Source extract =>
------------------------

Edited 2010-09-11 16:44 UTC
On the other hand (I am king of arguing against myself…) XUL-UI is based on web technologies like XML, HTML and CSS. Safari and Chrome use native rendering mothod directly, while Firefox use a proxy above GTK, Win32, Cocoa or Qt (dying). This kind of rendering add bad performance penalties. It is affected by the over overhead of the accumulation of layer, the fake theme native theme engine, the CSS layer, badly written extensions/theme -and- the JavaScript engine threading problem/lack of process isolation.
That alone make Firefox the slowest of them all. Only 1 process to render (only) the GUI frame will be needed to make it responsive with more than 30 tabs. Chome and IE are not even affected by the number of tabs, Firefox is (for now and for the year to come). Plugin isolation is cool to prevent crashed, but it does not prevent slowdown with multiple heavy web pages open at once.
Actually Firefox+Qt is in active development because of Firefox Mobile on Maemo/MeeGo.
Old news, last time I saw MeeGo, it was using WebKit.
MeeGo Handset uses the Qt port of Firefox Mobile by default.
It uses Fennec and thus – Gecko.
Who cares if its faster then half the pages I visit in Safari on my Mac are rendered incorrectly?
I’ll stick to FF.
That’s a balant lie. I’m on Linux using Qt’s WebKit port — a port that’s far less advanced than Safari or Chrome — and every web site renders perfectly. QtWebKit’s only flaw is only partial support for plugins (only Flash officially supported) but that flaw does not appear in Chrome or Safari.

------------------------

Provided information =>
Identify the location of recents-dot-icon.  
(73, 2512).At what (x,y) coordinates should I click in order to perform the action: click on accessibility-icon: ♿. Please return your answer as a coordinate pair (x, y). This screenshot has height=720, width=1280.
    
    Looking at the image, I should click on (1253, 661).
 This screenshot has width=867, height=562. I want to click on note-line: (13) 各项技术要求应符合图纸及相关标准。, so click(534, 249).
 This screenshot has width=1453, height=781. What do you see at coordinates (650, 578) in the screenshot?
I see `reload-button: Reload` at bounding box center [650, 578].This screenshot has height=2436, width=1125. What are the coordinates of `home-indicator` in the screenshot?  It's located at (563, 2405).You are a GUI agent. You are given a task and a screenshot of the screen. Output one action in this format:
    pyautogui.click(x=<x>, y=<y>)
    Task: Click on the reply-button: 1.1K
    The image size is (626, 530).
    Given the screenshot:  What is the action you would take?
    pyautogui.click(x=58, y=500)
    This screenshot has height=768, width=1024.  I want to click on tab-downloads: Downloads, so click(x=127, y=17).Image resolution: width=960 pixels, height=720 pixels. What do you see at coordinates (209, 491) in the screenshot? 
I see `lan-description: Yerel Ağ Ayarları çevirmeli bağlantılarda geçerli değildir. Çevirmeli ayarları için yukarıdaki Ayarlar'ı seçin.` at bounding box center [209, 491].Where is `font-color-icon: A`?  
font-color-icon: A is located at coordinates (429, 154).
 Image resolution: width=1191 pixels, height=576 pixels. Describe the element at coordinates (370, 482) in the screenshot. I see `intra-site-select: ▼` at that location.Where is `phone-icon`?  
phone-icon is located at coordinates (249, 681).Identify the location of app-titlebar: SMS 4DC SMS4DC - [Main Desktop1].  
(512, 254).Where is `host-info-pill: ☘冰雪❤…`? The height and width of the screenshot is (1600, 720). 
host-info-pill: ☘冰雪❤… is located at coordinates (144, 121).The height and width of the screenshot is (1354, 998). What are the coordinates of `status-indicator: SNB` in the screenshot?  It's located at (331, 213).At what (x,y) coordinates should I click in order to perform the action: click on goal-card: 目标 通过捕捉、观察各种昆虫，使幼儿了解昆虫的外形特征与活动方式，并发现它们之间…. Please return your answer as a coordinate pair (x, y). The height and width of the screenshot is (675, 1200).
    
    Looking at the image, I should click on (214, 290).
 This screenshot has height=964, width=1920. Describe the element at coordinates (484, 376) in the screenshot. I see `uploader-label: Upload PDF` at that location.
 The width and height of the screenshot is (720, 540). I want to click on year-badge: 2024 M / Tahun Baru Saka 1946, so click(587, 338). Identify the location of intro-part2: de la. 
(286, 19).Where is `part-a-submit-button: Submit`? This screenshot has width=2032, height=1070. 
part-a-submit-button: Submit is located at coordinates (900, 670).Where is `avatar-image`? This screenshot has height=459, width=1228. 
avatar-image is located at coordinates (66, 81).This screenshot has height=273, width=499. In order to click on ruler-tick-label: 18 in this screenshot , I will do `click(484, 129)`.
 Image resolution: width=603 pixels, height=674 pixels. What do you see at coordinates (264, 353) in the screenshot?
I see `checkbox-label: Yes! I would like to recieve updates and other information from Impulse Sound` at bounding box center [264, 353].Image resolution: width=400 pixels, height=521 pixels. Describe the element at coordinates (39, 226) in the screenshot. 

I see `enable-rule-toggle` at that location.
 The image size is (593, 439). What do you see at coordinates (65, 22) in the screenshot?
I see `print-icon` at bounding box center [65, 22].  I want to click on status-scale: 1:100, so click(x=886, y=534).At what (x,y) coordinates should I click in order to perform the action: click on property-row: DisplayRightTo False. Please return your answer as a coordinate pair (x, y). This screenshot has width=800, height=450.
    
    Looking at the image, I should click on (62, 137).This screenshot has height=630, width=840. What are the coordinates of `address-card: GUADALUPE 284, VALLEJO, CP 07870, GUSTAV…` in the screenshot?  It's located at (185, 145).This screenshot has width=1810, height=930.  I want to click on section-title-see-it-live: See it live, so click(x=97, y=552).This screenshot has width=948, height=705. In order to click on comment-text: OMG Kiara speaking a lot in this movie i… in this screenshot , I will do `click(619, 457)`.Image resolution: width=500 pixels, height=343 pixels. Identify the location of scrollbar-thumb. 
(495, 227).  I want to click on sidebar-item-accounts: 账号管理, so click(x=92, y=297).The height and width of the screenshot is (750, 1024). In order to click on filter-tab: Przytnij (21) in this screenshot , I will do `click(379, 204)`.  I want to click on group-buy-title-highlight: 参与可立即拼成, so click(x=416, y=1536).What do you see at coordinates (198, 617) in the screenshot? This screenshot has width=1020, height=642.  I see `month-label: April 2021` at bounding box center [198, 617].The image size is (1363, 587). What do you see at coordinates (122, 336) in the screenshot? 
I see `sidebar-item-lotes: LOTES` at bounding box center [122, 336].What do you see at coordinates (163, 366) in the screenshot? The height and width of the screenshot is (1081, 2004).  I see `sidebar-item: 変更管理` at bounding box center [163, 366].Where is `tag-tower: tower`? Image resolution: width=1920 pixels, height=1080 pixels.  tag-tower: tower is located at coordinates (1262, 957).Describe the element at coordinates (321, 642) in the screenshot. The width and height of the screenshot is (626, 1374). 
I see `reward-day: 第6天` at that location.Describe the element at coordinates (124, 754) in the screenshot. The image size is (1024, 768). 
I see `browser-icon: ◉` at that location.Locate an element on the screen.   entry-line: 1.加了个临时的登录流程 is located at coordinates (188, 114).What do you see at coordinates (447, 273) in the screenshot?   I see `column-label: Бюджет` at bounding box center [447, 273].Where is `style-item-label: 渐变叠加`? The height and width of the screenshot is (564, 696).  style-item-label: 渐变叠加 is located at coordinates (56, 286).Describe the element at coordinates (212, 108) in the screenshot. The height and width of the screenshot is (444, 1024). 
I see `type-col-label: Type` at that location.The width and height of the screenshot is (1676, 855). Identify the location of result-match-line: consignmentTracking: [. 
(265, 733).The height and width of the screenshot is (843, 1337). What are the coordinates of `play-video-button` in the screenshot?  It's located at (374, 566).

------------------------

Exercise directions => In the browser discussion, what does MeeGo Handset use by default?

Problem solution => The Qt port of Firefox Mobile.